Alna sentit ses joues s'enflammer. Elle baissa les yeux, embarrassée par la tournure que prenait la conversation.
— Je... Je ne savais pas que c'était vous. L’ombre de la nuit m’empêchait de vous voir pleinement.
Liam esquissa un sourire amusé, croisant les bras comme pour savourer la situation.
— Il semblerait que nous soyons quittes, alors. Vu que vous m'avez traité de pervers l'autre soir.
Les joues d'Alna virèrent au rouge vif. Elle ouvrit la bouche pour répondre, mais aucun mot ne lui vint. Elle se souvenait parfaitement de cette nuit-là, où elle avait murmuré ces mots sans réfléchir, persuadée qu'il s'agissait d'un inconnu.
— Je... Je ne pensais pas que... bégaya-t-elle, les yeux baissés.
— Vous étiez si sûre de vous pourtant, ajouta-t-il, visiblement amusé, une belle jeune femme qui tient des propos si disgracieux…
Alna se mordit la lèvre, partagée entre l'embarras et une étrange envie de sourire.
— Je suis désolée, Votre Altesse.
Liam laissa échapper un léger rire avant de secouer la tête.
— Ne le soyez pas. Vous n'aviez peut-être pas tort... dans un sens.
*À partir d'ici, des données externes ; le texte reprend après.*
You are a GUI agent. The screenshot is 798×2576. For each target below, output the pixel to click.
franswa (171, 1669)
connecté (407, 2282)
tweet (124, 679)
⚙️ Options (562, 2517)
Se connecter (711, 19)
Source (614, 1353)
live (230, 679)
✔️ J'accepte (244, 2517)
Alna releva brusquement la tête, mais il ne développa pas, son regard se reportant un instant sur ses papiers.
— Bien, vous pouvez disposer, dit-il finalement, reprenant une expression plus neutre.
Alna s'inclina légèrement, récupéra le plateau, et quitta la pièce. Alors qu'elle refermait la porte derrière elle, son esprit bouillonnait.
— quelle conne! Je suis, je comprends d’où venait cette familiarité dans sa voix.